With $240 million in funding from luminaries including Salesforce CEO Marc Benioff and OpenAI CEO Sam Altman, the device attaches to your lapel with magnets, listens to your requests like Siri, and will search the internet, translate your speech, or project an interface right onto your hand.


But just because you are the first out of the gate or the best-funded company doesn’t guarantee success. An explosion of smartphones with all sorts of unique UX paradigms—keyboards, sliders, trackballs—existed for years before the iPhone’s touchscreen made them go extinct. Like any paradigm shift in computing, the revolution will be driven not by the fastest tech, but the most usable and essential design.

Stephen Hackett:

It blows my mind that these errors were left in the video. Clearly the thing was edited; why would you leave such an incorrect statement in the video courting early adopters? We all know AI systems get things wrong, but it’s another to leave those errors in your marketing materials. Did anyone at Humane fact-check these things? Or did they automatically trust that the answers were correct? Both possibilities are troubling. The lesson here is not to leave your launch video in the hands of ChatGPT, I suppose.

Jason Snell:

I don’t think the AI Pin will succeed for numerous reasons, foremost among them being the fact that it seems to be a product designed to make your smartphone unnecessary or ancillary. It feels to me like this is the product’s point of view not because of a deep philosophical reason but because Humane is a company with investors that needs to ship and sell a hardware product and trying to attach to the side of Apple’s or Google’s smartphone operating systems makes this thing an expensive accessory instead of a revolutionary device.

It’s not a point of view that makes sense otherwise, because it seems to posit a world where people just hate their smartphones and can’t wait to be rid of them. This is the world as seen through a funhouse mirror.

Allison Johnson (Hacker News):

It’s a beautiful vision that I’d love to buy into. But here’s the thing: screens are great, and I don’t think we can, or even should, ditch them quite yet.


The product site features food delivery and messaging between friends, two things that are well handled by apps today and that look dreadful to handle via voice entry or the projected palm interface, more fit for haikus than menus.


I am not the first to react strongly to this, but I am probably uncommon in my intense dislike for personal assistant AIs, a dislike that obviously flares to new heights in a product so heavily focused on them. The Humane site harps on privacy and trust, but what is private about being forced to live your life out loud; to not be able to jot a thought down silently?
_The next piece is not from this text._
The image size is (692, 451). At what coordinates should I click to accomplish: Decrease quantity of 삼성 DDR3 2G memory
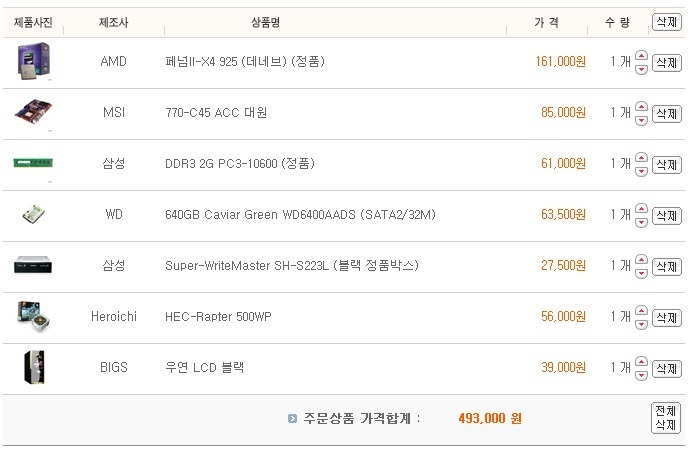pyautogui.click(x=641, y=171)

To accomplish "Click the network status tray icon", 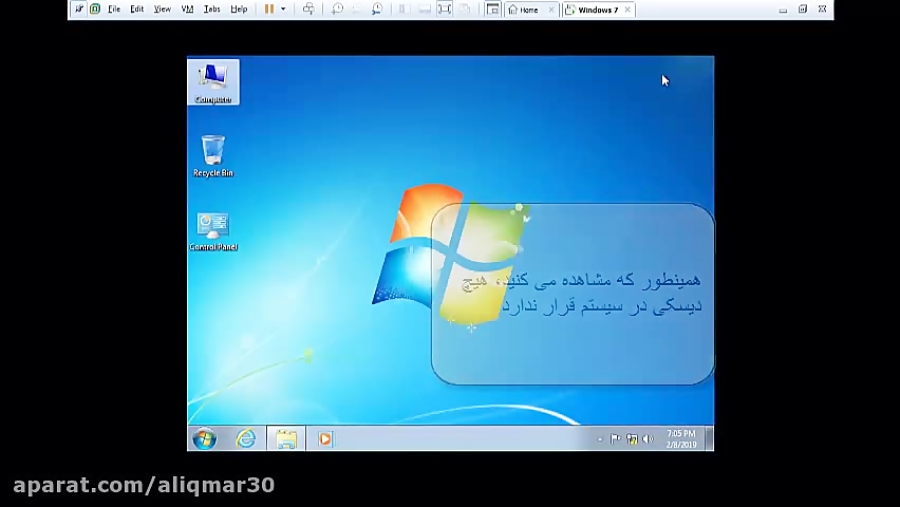I will point(632,439).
If walking around in the world but looking at a screen because you're reading something is being absorbed by something else and not being present, then tapping a pocket square and talking to a virtual assistant about the same thing you would accomplish if you had a screen is also not being present.

Nicolas Magand:

Imagine that the main feature of this device is something that will likely become a standard function on smartphones, smartwatches, and even earbuds: interacting with a smart, new generation AI assistant using only your voice.


I’m trying to picture someone wearing an AI Pin in the middle of winter: do you wear it under your coat? over your coat? What happens when you go inside? Do you attach it to your sweater? What if you want to remove your sweater? What if you need to go back outside? It sounds like a disaster indeed, not to mention how the pin can potentially damage clothes.


Only the camera part would really be trickier on a wrist-worn device. I’m sure the camera can live on another, separate device, or can work its way on the device itself.